"Von Euphorie kann im Augenblick wahrhaftig nicht die Rede sein", sagte Christian Henke, Marktanalyst beim Brokerhaus IG. Die Pandemie sei das zentrale Thema auf den Börsenparketts, die Zahl der Neuinfektionen steige weiter an. "Bis zu einer Impfung mit einem entsprechenden Medikament kann es noch eine Weile dauern. Die Angst vor den wirtschaftlichen Auswirkungen ist wieder groß."
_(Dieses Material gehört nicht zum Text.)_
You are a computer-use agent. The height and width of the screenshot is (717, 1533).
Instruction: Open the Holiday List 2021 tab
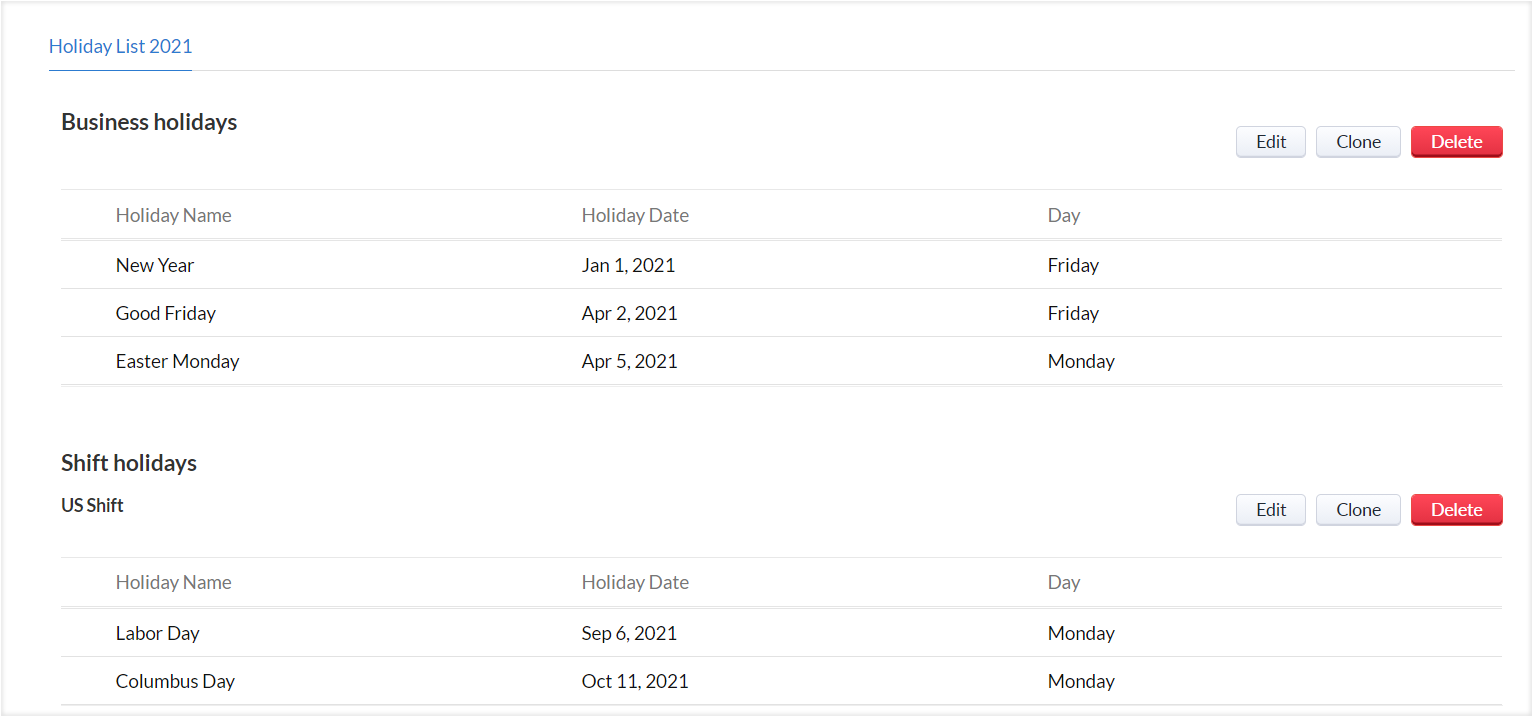[x=120, y=46]
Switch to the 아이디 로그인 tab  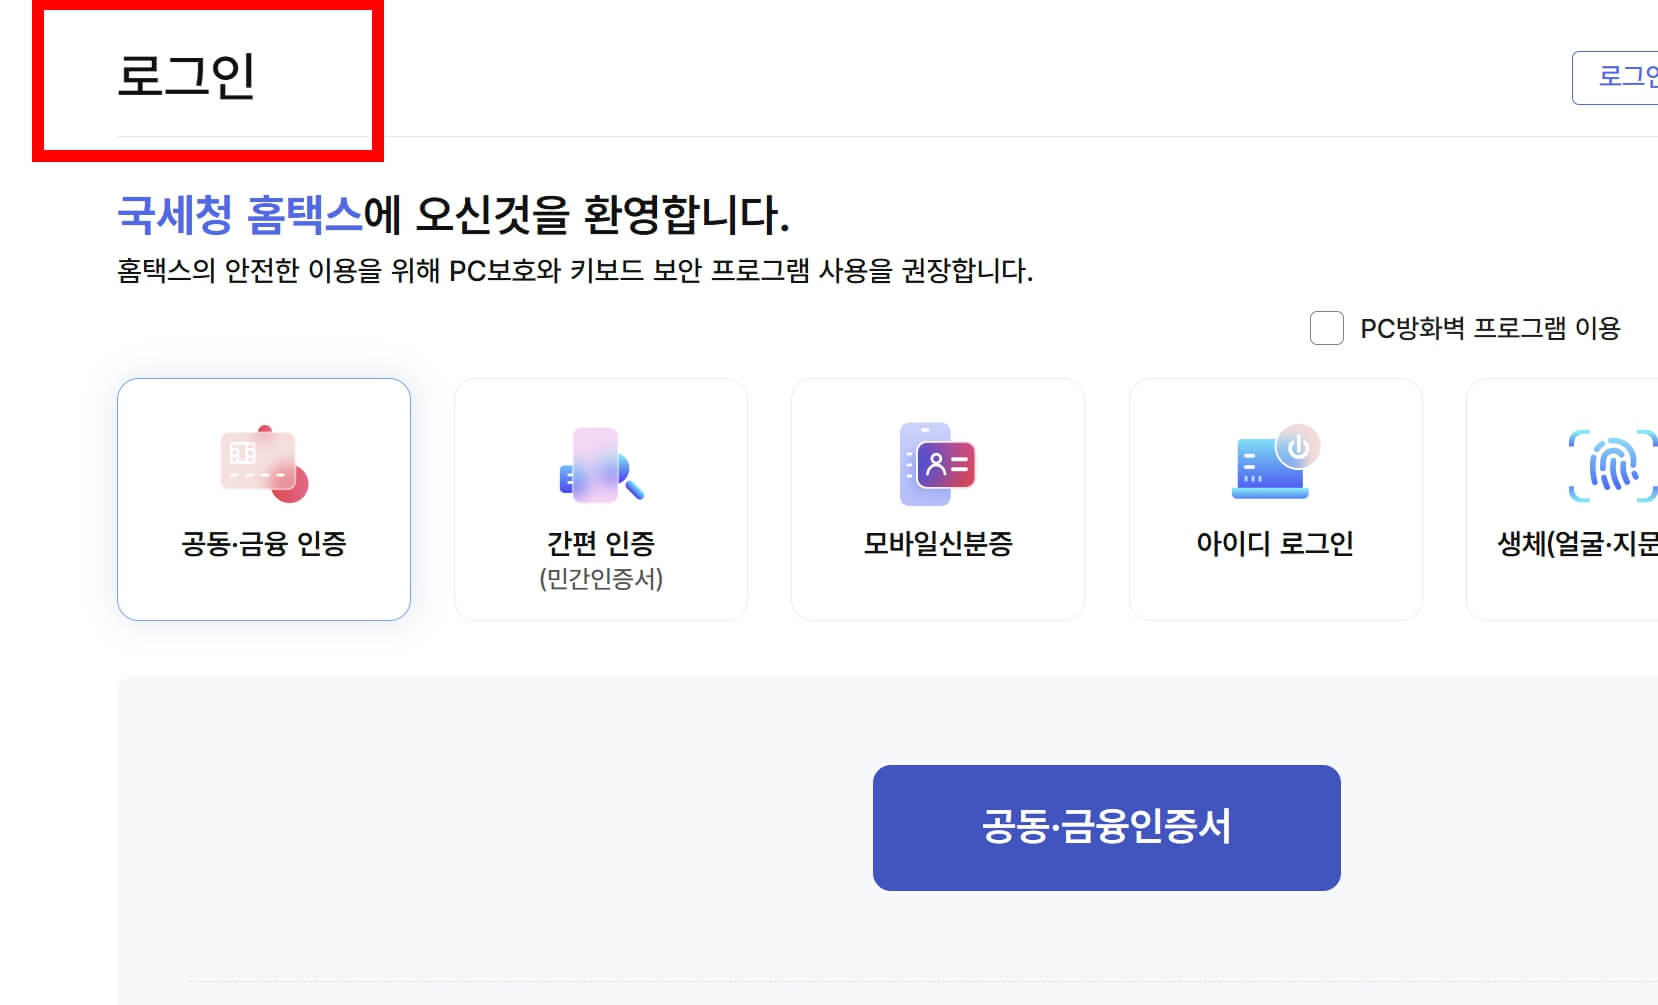click(1275, 497)
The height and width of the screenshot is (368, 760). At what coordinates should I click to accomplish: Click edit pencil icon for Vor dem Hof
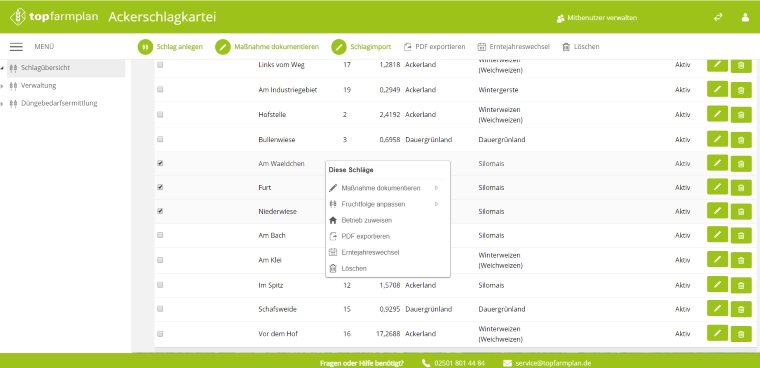pos(717,333)
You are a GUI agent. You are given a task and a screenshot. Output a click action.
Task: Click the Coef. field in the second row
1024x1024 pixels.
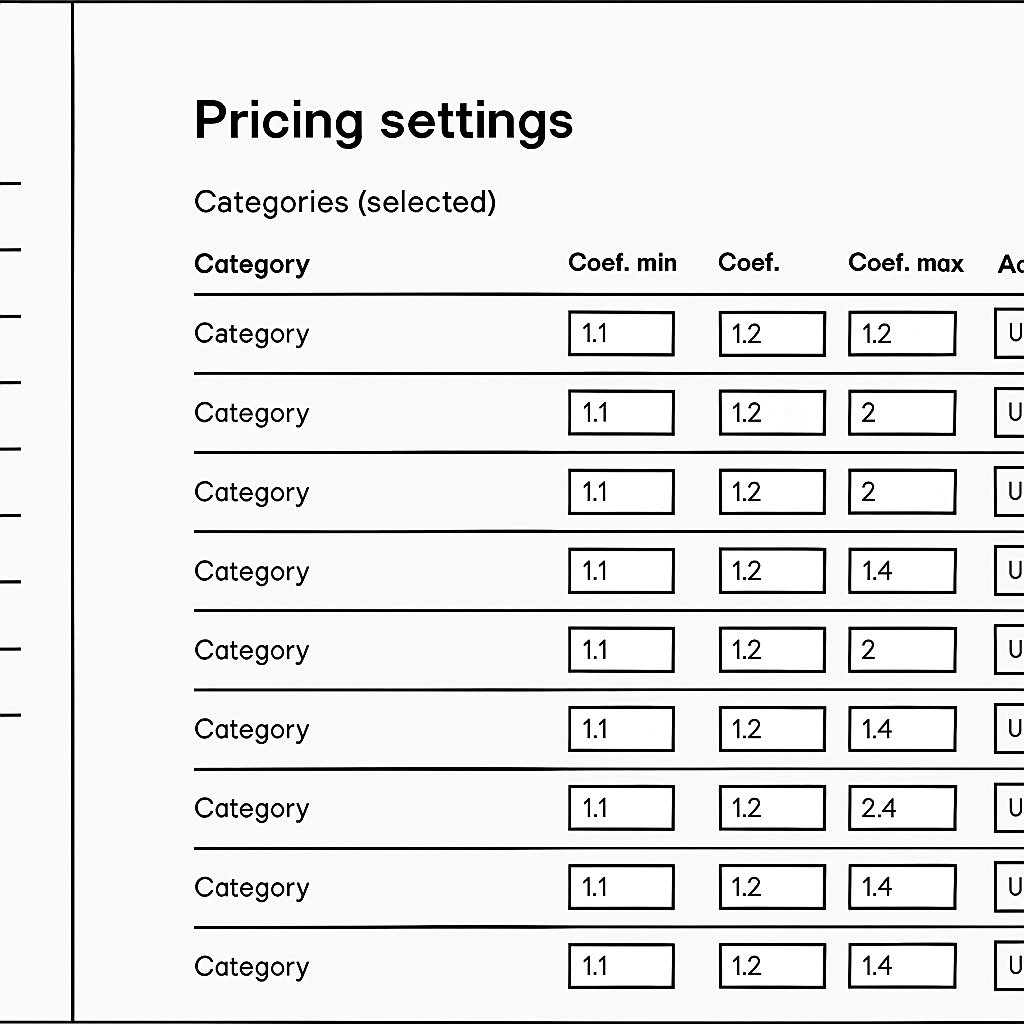click(771, 412)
Auf Wochensicht steuerte der deutsche Leitindex am Freitagnachmittag auf ein mageres Plus von 0,6 Prozent zu. In den beiden vorangegangenen Wochen hatte er noch knapp fünf und acht Prozent zugelegt, als die Meldungen über die ersten wirksamen Impfstoffe gegen das Virus eingegangen waren. Das Mainzer Biotechunternehmen BioNTech und der US-Pharmakonzern Pfizer reichten am Freitag bei der US-Gesundheitsbehörde FDA ihren erwarteten Antrag auf eine Notfallgenehmigung für ihren Impfstoff gegen das Coronavirus ein. Bei grünem Licht könne ab Mitte oder Ende Dezember damit begonnen werden, Hochrisikogruppen in den USA zu impfen. "Die Impfstoff-Hoffnungen stellen zwar eine gute Unterstützung für den Aktienmarkt dar", sagte Milan Cutkovic, Analyst beim Handelshaus Axi. "Für eine Jahresendrally aber werden frische Impulse benötigt. Die Investoren hoffen daher, dass weitere Konjunkturmaßnahmen der Regierungen nicht lange auf sich warten lassen."

BITCOIN-RALLY HÄLT AN


Am Rohstoffmarkt behielten die Optimisten die Überhand. Der Preis für ein Barrel Nordseeöl der Sorte Brent stieg um 0,6 Prozent auf 44,46 Dollar je Barrel (159 Liter). "Nachfragesorgen, die die Preise seit dem Frühjahr belastet haben, weichen nun Konjunkturhoffnungen", sagte Commerzbank-Experte Eugen Weinberg. Allerdings könnte die Förderdisziplin bröckeln. Das könnte zu einer Überversorgung am Ölmarkt führen.

Aufwärts ging es auch bei Bitcoin: Die älteste und wichtigste Cyberdevise der Welt verteuerte sich um bis zu 2,7 Prozent auf 18.421,99 Dollar. Das Rekordhoch könne bald fallen, sagte Timo Emden von Emden Research. "Spätestens dann rechne ich verstärkt mit Gewinnmitnahmen." Ende 2017 war Bitcoin nach einer rund 2000-prozentigen Kursexplosion an der Schwelle von 20.000 Dollar knapp gescheitert.

ESSENSLIEFERDIENSTE UND PAKET-DIENSTLEISTER GEFRAGT


Zudem waren Papiere gefragt, die von Ausgangsbeschränkungen profitieren. Die Aktien des Essens-Lieferdienstes Delivery Hero gewannen im Dax 1,2 Prozent, im MDax gehörten die HelloFresh-Titel mit plus 3,3 Prozent zu den stärkeren Werten. Deutsche Post gewannen 1,4 Prozent. Ebenfalls fester notierten europaweit Energie-Titel. RWE stiegen um rund drei Prozent an.

In Italien beflügelten Fusionsphantasien die Bankaktien. Einem Zeitungsbericht zufolge bezeichnete der Hauptaktionär die Idee eines Zusammenschlusses der BPER Banca mit der rivalisierenden Banco BPM als "faszinierend". Die Papiere der beiden Institute gewannen je dreieinhalb Prozent.

Mit einem Minus von 13,9 Prozent steuerten die Aktien des britischen Softwareunternehmens Sage auf den größten Tagesverlust seit März 2001 zu. Der operative Gewinn im abgelaufenen Geschäftsjahr schrumpfte aufgrund von Investitionen ins Cloud-Geschäft und aus der Pandemie entstandenen Kosten.